Disruption of rabbit TRIM5 expression with shRNA.
Two short hairpin RNA (shRNA) sequences directed against the rabbit TRIM5 mRNA were designed and cloned into the MLV hairpin RNA delivery vector pSIREN RetroQ (Clontech) according to the manufacturer's instructions. The target sequences were shR1 (5′AGTAGAACCCCTGAGCATA3′) and shR2 (5′CGGTTACCAACTTGAGAAC 3′). The pSIREN control vector bearing the shRNA directed against luciferase (14) was a kind gift from Roger Everett. The pSIREN vectors were packaged into VSV-G-pseudotyped Moloney MLV cores as described above and used to transduce rabbit SIRC cells with neat supernatant and at a high multiplicity of infection (>2). Forty-eight hours later, the cells were replated and their permissivity was tested by titrating serial dilutions of VSV-G-pseudotyped, GFP-encoding vectors derived from MLV-N, MLV-B, HIV-1, HIV-2, SIVmac, FIV, or EIAV on 2 × 105 cells per well in six-well plates. The percentage of infected cells was measured by FACS 48 h after GFP-encoding vector infection, and data are plotted as numbers of infectious units/ml in Fig. 2.
QPCR.
TaqMan quantitative PCR (QPCR) for measurement of viral DNA synthesis was performed using primer/probe sequences specific to GFP as described previously (6). Cells (4 × 105) were infected in six-well plates in triplicate with equivalent doses of virus treated with DNase (70 units/ml for 2 h; Promega, United Kingdom). Six hours after infection, total DNA was extracted from two samples by using a QiaAmp DNA extraction kit (QIAGEN, United Kingdom). The third sample was subjected to FACS analysis 48 h after infection to enumerate infected cells. DNA (100 ng) was subjected to TaqMan QPCR as described previously (6, 60). Absolute numbers of GFP DNA per PCR were determined by reference to a standard curve. The numbers of GFP molecules per 100 ng of total DNA are plotted. As a negative control for plasmid contamination of the viral inoculum, cells were infected with virus that had been boiled for 5 min. QPCR was then performed as described above.
RESULTS
Identification of rabbit TRIM genes closely related to primate TRIM5.

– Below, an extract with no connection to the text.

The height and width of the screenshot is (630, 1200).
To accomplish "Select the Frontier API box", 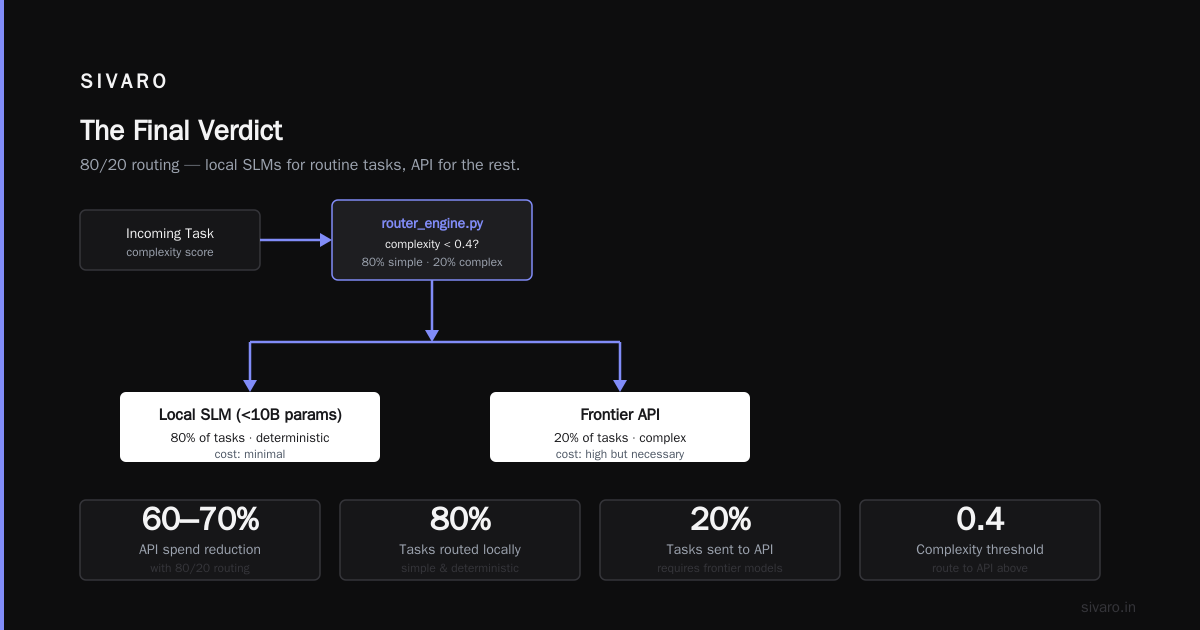I will 620,427.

Several studies have demonstrated that rabbit cell lines are particularly resistant to infection with retroviral vectors, even when specific envelope/receptor requirements are obviated using the VSV-G (6, 11, 20, 31). We therefore determined the infectious titers of retroviral vectors derived from a variety of retroviruses on the rabbit cell line SIRC (Fig. 1A). We prepared VSV-G-pseudotyped, GFP-encoding retroviral vectors from MLV-N, MLV-B, HIV-1, HIV-2, EIAV, FIV, and SIVmac and determined their infectious titers on feline CRFK cells, as previously described (6, 18, 67). These cells have been shown to not restrict any of the retroviruses in this study (21, 45, 57, 66). MLV-N, MLV-B, and SIVmac have similarly high titers on CRFK cells and SIRC cells, whereas HIV-1, HIV-2, and FIV are significantly less infectious on SIRC cells than on CRFK cells. EIAV titer is slightly reduced on SIRC cells. We found a weaker but similar pattern of restriction in a second rabbit cell line, EREp (data not shown). We then cloned a TRIM gene closely related to primate TRIM5 genes from SIRC cDNA by PCR using primers specific to conserved central regions of TRIM5, followed by 5′ and 3′ RACE. A search of the rabbit genome sequence by BLAST (1) confirmed that we had cloned a rabbit cDNA. The sequence of the cDNA PCR product differed from the rabbit genome sequence in only two places, both of which were silent (data not shown). We also identified a second rabbit TRIM gene, closely related to primate TRIM6, by BLAST on the same rabbit contig sequence (GenBank accession number AC186253). We were unable to PCR amplify the TRIM6-like rabbit gene from SIRC cDNA, suggesting that this gene is not expressed in these cells (data not shown). The sequences of the rabbit TRIM genes, and a variety of closely related mammalian TRIM sequences, were aligned and assembled into a phylogenetic tree (Fig. 1B). The tree reveals that the rabbit TRIM gene that we cloned by PCR is closely related to primate, bovine, and murine TRIM5 genes. In fact, the antiretroviral TRIM5 genes from rabbit, primates, and cattle form a single cluster with the murine and porcine TRIM5 homologues. Importantly, the human TRIM genes most closely related to TRIM5 form independent clusters, one including orthologues of TRIM34 and TRIM22 and the other including orthologues of TRIM6. We therefore refer to the rabbit TRIM gene under consideration in this study as rabbit TRIM5.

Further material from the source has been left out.